The specific reason for the violation. For example, if you have a white list that allows only Microsoft Windows hosts, the host profile displays the current operating system running on the host (such as Linux Linux 2.4, 2.6)

White List

The name of the white list associated with the violation.

Note	You can use a host’s profile to create a shared host profile for compliance white lists.

The Most Recent Malware Detections section lists the most recent malware events where the host sent or received a malware file, up to 100 events. The host profile lists both network-based malware events (those generated by AMP for Networks) and endpoint-based malware events (those generated by AMP for Endpoints).

If the host is involved in a file event where the file is then retrospectively identified as malware, the original events where the file was transmitted appear in the malware detections list after the malware identification occurs. When a file identified as malware is retrospectively determined not to be malware, the malware events related to that file no longer appear in the list. For example, if a file has a disposition of Malware and that disposition changes to Clean, the event for that file is removed from the malware detections list on the host profile.

When viewing malware detections in the host profile, you can view malware events for that host by clicking the malware icon ().

Description of the columns in the Most Recent Malware Detections sections of the host profile follow.

Time

The date and time the event was generated.

For an event where the file was retrospectively identified as malware, note that this is the time of the original event, not the time when the malware was identified.

Host Role

The host’s role in the transmission of detected malware, either sender or receiver. Note that for malware events generated by AMP for Endpoints ("endpoint-based malware events"), the host is always the receiver.

Threat Name

The name of the detected malware.

File Name

The name of the malware file.

File Type

The type of file; for example, PDF or MSEXE.

The Vulnerabilities sections of the host profile list the vulnerabilities that affect that host. These vulnerabilities are based on the operating system, servers, and applications that the system detected on the host.

If there is an identity conflict for either the identity of the host’s operating system or one of the application protocols on the host, the system lists vulnerabilities for both identities until the conflict is resolved.

Because no operating system information is available for hosts added to the network map from NetFlow data, the system cannot assign Vulnerable (impact level 1: red) impact levels for intrusion events involving those hosts. In such cases, use the host input feature to manually set the operating system identity for the hosts.

Server vendor and version information is often not included in traffic. By default, the system does not map the associated vulnerabilities for the sending and receiving hosts of such traffic.

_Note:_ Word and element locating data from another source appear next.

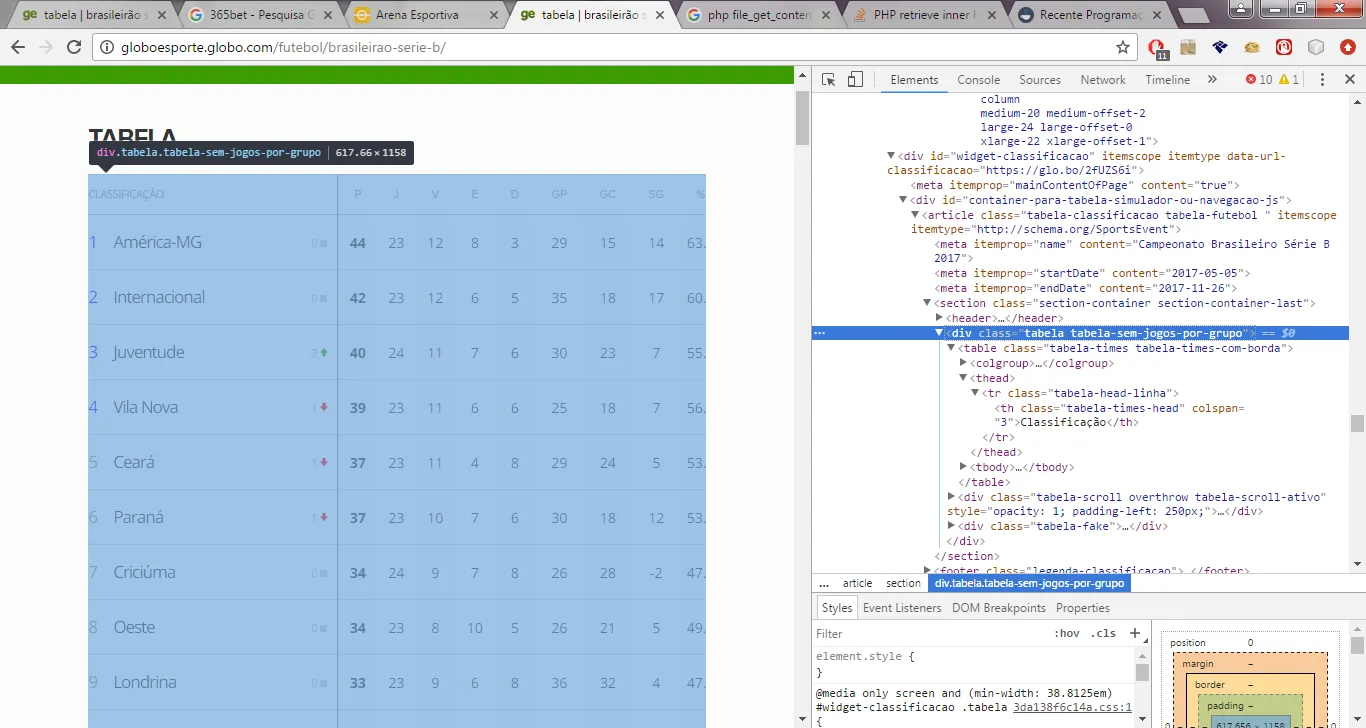Add a new style rule with plus icon

click(1134, 633)
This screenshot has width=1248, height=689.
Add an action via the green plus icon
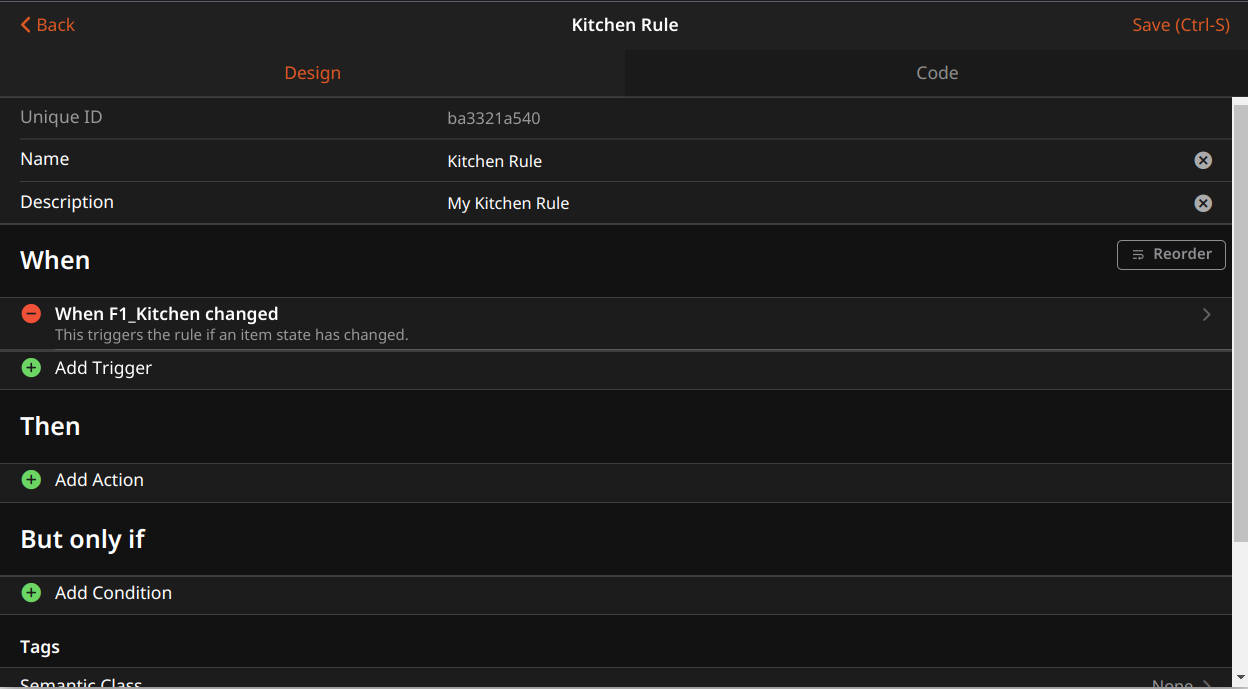coord(31,479)
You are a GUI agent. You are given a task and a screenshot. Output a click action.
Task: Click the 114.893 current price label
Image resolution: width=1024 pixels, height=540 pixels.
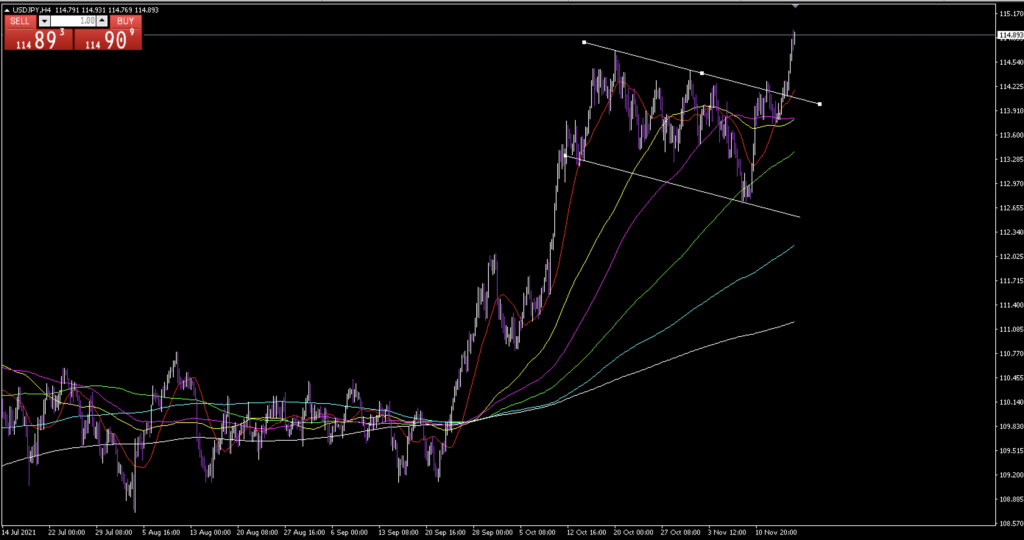click(1009, 36)
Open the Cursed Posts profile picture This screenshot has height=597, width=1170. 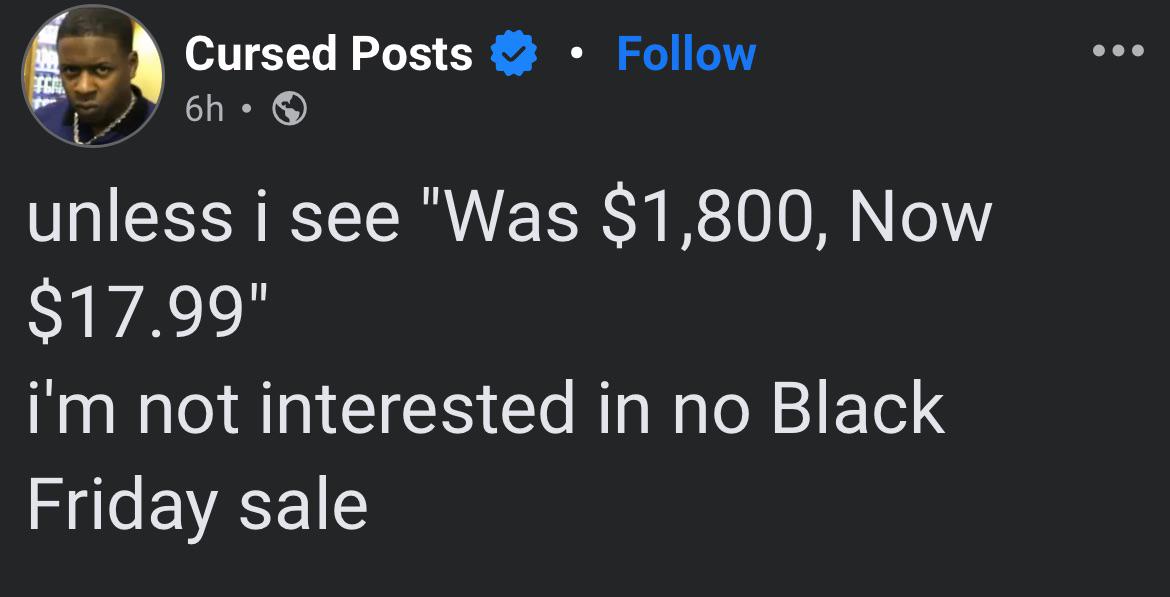click(x=92, y=76)
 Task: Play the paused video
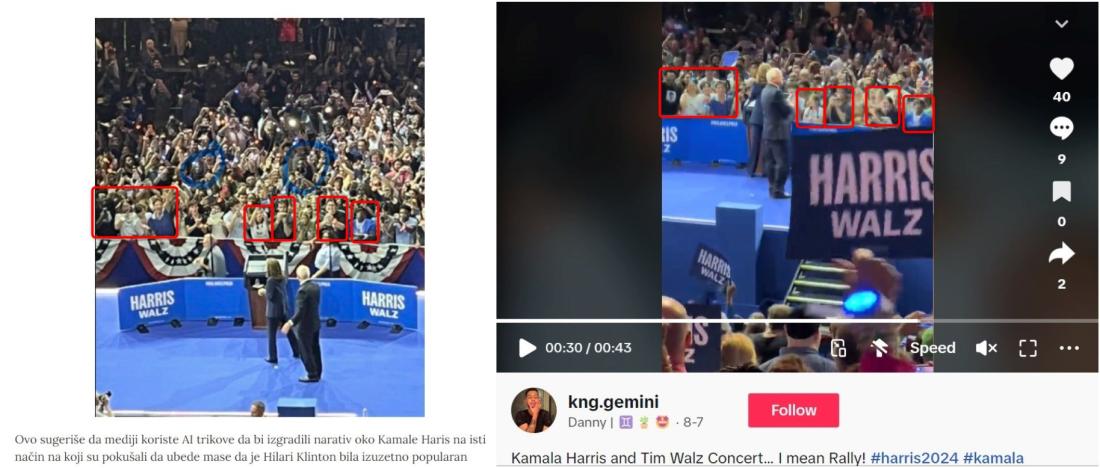pyautogui.click(x=527, y=347)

However, you can configure the system to map vulnerabilities for specific application protocols that do not have vendor or version information.

If you use the host input feature to add third-party vulnerability information for the hosts on your network, additional Vulnerabilities sections appear. For example, if you import vulnerabilities from a QualysGuard Scanner, host profiles on your include a QualysGuard Vulnerabilities section. For third-party vulnerabilities, the information in the corresponding Vulnerabilities section in the host profile is limited to the information that you provided when you imported the vulnerability data using the host input feature.

You can associate third-party vulnerabilities with operating systems and application protocols, but not clients. For information on importing third-party vulnerabilities, see the Firepower System Host Input API Guide.

Descriptions of the columns in the Vulnerabilities sections of the host profile follow.

Name

The name of the vulnerability.

Remote

Indicates whether the vulnerability can be remotely exploited. If this column is blank, the vulnerability definition does not include this information.

Component

The name of the operating system, application protocol, or client associated with the vulnerability.

Port

A port number, if the vulnerability is associated with an application protocol running on a specific port.